• **Extrait proposé**:

Ce qui fait la signature d'une voix immédiatement reconnaissable est bien sûr le tissu des signes dont on perçoit immédiatement les éléments dans l'écriture d'Henri Droguet : le mélange très maîtrisé d'une langue soutenue avec celle des jours ouvrables ; une présence constante du mouvement, des accélérations de l'écriture et des ruptures de ton et de plan, accompagnées souvent d'une soudaine fragmentation du poème dans la page ; l'omniprésence, pour le bonheur des lecteurs et lectrices, des éléments de la grande nature, ceux de l'air, de l'eau -principalement maritime- et de la terre qui s'associent et contribuent à cette écriture -qui décoiffe...

• **Matériel fourni**:
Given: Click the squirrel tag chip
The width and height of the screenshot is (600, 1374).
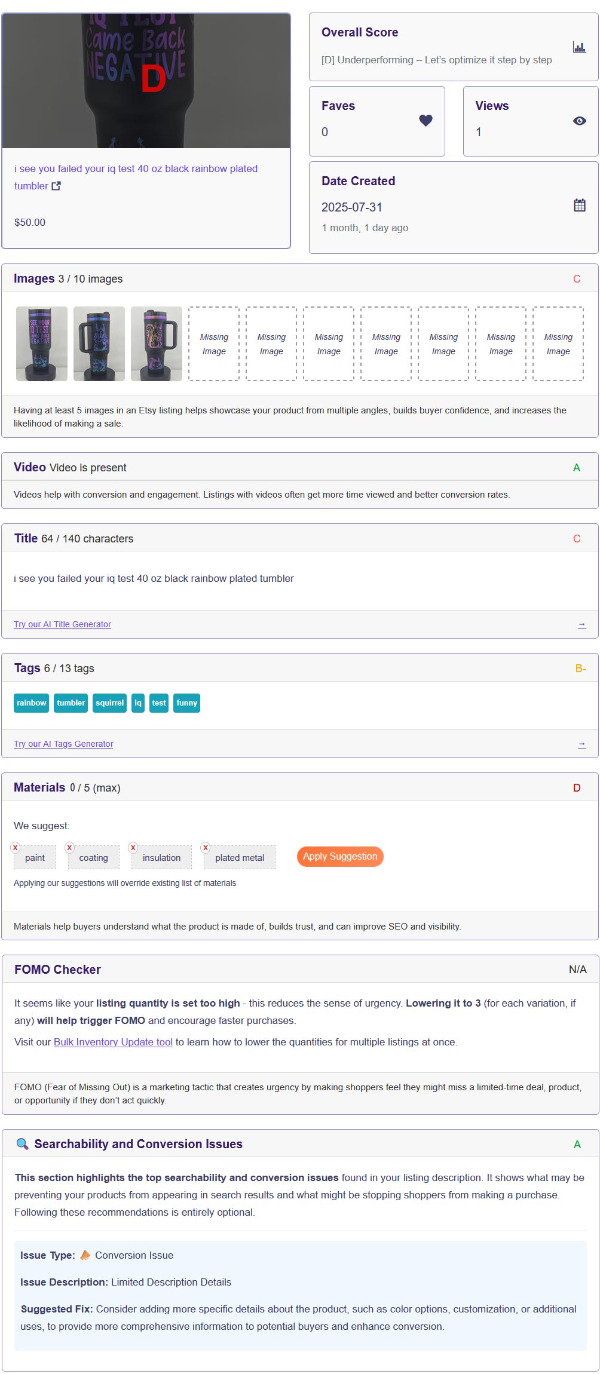Looking at the screenshot, I should [110, 703].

• **Travail à faire**:
A - D'après l'extrait, quels éléments de la grande nature sont omniprésents dans l'écriture d'Henri Droguet ?
B - Recopiez fidèlement le passage de l'extrait allant de « Ce qui fait » à « écriture -qui décoiffe... ».
C - Résumez l'extrait en deux phrases.
Le matériel ci-dessus est indépendant de l'extrait.

• **Corrigés**:
A - Ceux de l'air, de l'eau, principalement maritime, et de la terre.

B -
Ce qui fait la signature d'une voix immédiatement reconnaissable est bien sûr le tissu des signes dont on perçoit immédiatement les éléments dans l'écriture d'Henri Droguet : le mélange très maîtrisé d'une langue soutenue avec celle des jours ouvrables ; une présence constante du mouvement, des accélérations de l'écriture et des ruptures de ton et de plan, accompagnées souvent d'une soudaine fragmentation du poème dans la page ; l'omniprésence, pour le bonheur des lecteurs et lectrices, des éléments de la grande nature, ceux de l'air, de l'eau -principalement maritime- et de la terre qui s'associent et contribuent à cette écriture -qui décoiffe...

C - L'écriture d'Henri Droguet se reconnaît à un mélange maîtrisé de langue soutenue et de langue de tous les jours, ainsi qu'à un mouvement constant fait d'accélérations et de ruptures de ton et de plan, souvent accompagnées d'une fragmentation du poème dans la page. La grande nature y est omniprésente, à travers l'air, l'eau surtout maritime et la terre.